[Texto de origem]

· · ·

A pandemia como oportunidade

Se formos capazes de sair da letargia, unir esforços, escolher a fraternidade e o bem colectivo como prioridades, estaremos no caminho certo.

Há cerca de um mês e meio, Manuel Carvalho escreveu no PÚBLICO um editorial intitulado “A crise tratada com um encolher de ombros”. Nesse texto, a fadiga é tida como causa da displicência com que o Estado e/ou o Governo tratam um “tecido económico arrasado por quase um ano de pandemia”. A procura de soluções, e o editorial acaba com o desejo do autor de que “o Governo terá de ser enérgico e determinado”, pode encontrar na pandemia a razão para uma viragem cultural, social e económica, que tire o português do torpor, da indiferença e da inépcia em que vive, ou sobrevive, nos momentos difíceis, como é o actual.

· · ·

[Problema a resolver]
Prossiga o texto de origem sobre a pandemia como oportunidade a partir da sua última frase. A listagem não tem qualquer papel no que aqui se pede.

[Informação fornecida]

· · ·

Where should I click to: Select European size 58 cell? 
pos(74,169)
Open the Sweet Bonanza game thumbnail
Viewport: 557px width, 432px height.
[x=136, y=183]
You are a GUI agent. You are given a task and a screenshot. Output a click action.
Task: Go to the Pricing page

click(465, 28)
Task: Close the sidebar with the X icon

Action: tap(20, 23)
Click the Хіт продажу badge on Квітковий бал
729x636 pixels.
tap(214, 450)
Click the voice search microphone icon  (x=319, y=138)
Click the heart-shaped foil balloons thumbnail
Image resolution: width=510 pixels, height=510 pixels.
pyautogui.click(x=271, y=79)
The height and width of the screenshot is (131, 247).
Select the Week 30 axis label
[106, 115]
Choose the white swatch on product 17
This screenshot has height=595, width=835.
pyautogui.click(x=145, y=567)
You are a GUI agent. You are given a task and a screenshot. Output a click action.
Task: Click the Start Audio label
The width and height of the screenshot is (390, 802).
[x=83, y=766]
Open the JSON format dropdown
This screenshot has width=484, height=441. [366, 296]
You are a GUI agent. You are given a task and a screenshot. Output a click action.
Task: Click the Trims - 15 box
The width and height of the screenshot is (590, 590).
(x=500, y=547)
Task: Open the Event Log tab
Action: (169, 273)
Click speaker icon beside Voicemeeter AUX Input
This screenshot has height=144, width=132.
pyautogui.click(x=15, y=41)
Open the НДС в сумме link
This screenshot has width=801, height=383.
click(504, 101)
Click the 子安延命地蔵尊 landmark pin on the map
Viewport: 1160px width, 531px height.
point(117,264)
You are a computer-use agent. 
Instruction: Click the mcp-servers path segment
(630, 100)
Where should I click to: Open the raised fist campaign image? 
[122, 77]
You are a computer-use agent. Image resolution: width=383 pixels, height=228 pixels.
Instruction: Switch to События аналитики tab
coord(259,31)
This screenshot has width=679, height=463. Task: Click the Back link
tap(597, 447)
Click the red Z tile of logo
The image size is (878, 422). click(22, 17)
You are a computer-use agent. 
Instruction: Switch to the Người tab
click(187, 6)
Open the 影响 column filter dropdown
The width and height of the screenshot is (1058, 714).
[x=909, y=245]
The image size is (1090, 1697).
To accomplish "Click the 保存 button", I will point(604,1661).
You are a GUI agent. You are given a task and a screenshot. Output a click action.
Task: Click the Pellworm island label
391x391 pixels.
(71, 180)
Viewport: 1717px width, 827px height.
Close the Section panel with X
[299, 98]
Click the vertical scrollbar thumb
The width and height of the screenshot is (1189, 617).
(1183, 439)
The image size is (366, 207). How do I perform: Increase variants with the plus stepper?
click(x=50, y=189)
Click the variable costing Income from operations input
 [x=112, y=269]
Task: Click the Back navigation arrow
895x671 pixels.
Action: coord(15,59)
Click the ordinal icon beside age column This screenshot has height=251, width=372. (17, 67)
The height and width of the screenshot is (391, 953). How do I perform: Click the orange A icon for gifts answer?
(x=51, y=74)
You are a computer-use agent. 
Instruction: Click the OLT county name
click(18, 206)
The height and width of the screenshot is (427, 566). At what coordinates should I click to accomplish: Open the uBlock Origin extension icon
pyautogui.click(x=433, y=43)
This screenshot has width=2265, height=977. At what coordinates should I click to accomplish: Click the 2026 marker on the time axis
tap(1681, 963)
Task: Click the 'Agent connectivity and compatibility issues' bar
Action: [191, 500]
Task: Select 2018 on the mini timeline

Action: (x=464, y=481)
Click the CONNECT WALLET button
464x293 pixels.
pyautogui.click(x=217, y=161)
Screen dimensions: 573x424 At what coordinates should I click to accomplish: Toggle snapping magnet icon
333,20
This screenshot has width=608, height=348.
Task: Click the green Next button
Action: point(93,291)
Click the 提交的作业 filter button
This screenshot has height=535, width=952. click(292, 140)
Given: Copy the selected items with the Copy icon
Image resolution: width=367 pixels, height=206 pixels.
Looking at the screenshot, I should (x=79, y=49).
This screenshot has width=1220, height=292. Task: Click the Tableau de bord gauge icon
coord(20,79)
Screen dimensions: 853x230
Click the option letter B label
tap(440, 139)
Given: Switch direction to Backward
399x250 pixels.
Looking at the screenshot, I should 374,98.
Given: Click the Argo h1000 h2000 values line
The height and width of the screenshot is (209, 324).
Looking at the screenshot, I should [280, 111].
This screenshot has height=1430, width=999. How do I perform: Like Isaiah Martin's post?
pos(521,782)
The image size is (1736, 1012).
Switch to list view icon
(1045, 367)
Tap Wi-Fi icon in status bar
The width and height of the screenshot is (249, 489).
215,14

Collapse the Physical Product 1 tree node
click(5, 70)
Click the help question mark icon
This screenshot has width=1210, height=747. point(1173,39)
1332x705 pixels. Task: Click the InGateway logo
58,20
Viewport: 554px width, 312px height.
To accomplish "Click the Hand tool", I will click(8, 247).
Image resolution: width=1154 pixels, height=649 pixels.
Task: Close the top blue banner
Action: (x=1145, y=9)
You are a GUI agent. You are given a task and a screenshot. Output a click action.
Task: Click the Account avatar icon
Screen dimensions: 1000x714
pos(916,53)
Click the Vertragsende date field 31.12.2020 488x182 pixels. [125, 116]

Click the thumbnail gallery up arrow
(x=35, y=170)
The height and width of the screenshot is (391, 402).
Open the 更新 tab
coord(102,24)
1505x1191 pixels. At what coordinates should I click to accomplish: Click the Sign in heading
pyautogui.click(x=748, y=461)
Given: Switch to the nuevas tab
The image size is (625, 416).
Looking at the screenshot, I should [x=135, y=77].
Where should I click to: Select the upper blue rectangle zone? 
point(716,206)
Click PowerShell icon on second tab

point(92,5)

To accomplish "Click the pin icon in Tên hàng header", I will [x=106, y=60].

· · ·

[Resposta à tarefa]
Ao contrário dos períodos difíceis próprios por que passámos, como a descolonização, a integração dos retornados ou as falências de tesouraria que nos obrigaram a pedir apoio externo, para só lembrar factos mais recentes, a pandemia atravessa horizontalmente o mundo, abarcando ricos e pobres, com passado ou sem ele, abrindo feridas profundas numa Europa titubeante em que nos inserimos, incapaz de acertar um caminho firme na resolução da crise sanitária e económico-social.

O que se passou, ou passa, com as vacinas, avanços e recuos, danças e contra danças políticas e financeiras, opiniões credíveis ou quase, justifica o abalo que a convicção europeia dos portugueses tem tido. É claro que a integração de Portugal na Europa afigura-se como caminho sem retorno, tal é o mealheiro de porta aberta a que recorremos sempre que uma minoria político-ideológica do burgo experimenta uma qualquer nova invenção condenada ao fracasso.

Cá dentro, a nossa pequena história das vacinas pode servir de reflexão, tão exemplar foi na demonstração da incapacidade e fanatismo ideológico dos que pensaram resolver a crise sanitária amochilando conhecimentos à medida que o tempo decorria. Por certo, com a ajuda divina de que o português tanto gosta, tomou o controlo do barco responsável competente, uma guerra com múltiplas batalhas, o desafio para atingirmos a imunidade de grupo.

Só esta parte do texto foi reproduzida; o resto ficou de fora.